6 Selon les auteurs, la dépendance du roi envers le crédit des États l’avait obligé à leur accorder de l’autonomie. Le roi sollicita des fonds pour un nombre croissant d’affaires, et les États demandèrent à les contrôler. Ainsi les membres des États de Languedoc préservèrent-ils leurs aspirations collectives et conservèrent-ils une culture commune grâce à laquelle ils surent défendre des principes constants face aux ministres toujours changeants du roi. Revers de la médaille, cette imbrication dans les réseaux royaux du crédit attacha les États au destin financier de la monarchie. L’endettement du roi envers les États atteignit 69 millions en 1789 et mit en péril leur capacité à maintenir l’infrastructure provinciale. Cette attache a également discrédité les États aux yeux des Languedociens. Au début des années 1760, et encore en 1788 et 1789, le parlement de Toulouse résista aux demandes fiscales de la Couronne. Les États se trouvèrent dans la situation impossible de persuader les contribuables qu’ils formaient des remparts solides contre les demandes excessives de la Couronne, en même temps qu’ils assurèrent le roi de leur docilité afin de ne pas perdre sa protection.

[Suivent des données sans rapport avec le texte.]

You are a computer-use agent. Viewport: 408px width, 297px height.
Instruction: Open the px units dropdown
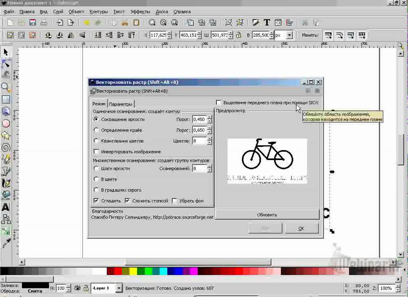click(x=289, y=35)
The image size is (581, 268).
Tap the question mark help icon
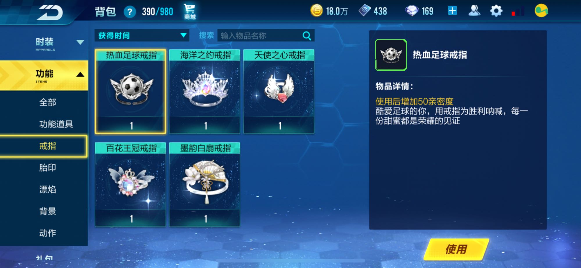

7 Dans l’ensemble, les auteurs concluent qu’en face d’un gouvernement qui n’avait pas de politique cohérente ou constante envers les États de Languedoc, cette institution agrandit par degrés sa juridiction dans le sens d’une gouvernance moderne du territoire (p. 905). Cette croissance administrative se produisit aux dépens de l’absolutisme. Les rois du XVIIIe siècle furent bien différents de Louis XIV. Bien sûr, les membres des États tenaient à la splendeur de la monarchie et comprenaient ses besoins. Cependant, au fur et à mesure que les États assumèrent des fonctions gouvernementales, l’autorité monarchique s’est affaiblie.
8 Les membres des États n’arrivèrent pas, en revanche, à convaincre les habitants du Languedoc des avantages de leur administration. Ils apparurent anachroniques dans une période où s’affirmaient de « nouvelles conceptions de la souveraineté et de la représentation politique » (p. 906). Les membres des États devaient leur siège aux possessions héréditaires, aux grâces du roi ou aux autres privilèges, et non au choix des Languedociens. À mes yeux, c’est justement cette exclusivité qui interdit toute représentation des États comme modernes. Une administration moderne, Max Weber le théorisa, ne se mesure pas dans l’ampleur de ses fonctions gouvernementales, mais plutôt dans l’uniformité des normes qui s’appliquent de la même façon à tous les citoyens et dans l’ouverture des fonctions administratives à tous les postulants selon des critères objectifs. Une administration bureaucratique poursuit des fins rationnelles et impersonnelles. Les États de Languedoc, en revanche, n’ont poursuivi que leur propre grandeur et surtout celle du roi. Dans l’ensemble, les États étaient totalement imbus du système des privilèges et, dans ce sens, ils étaient clairement féodaux.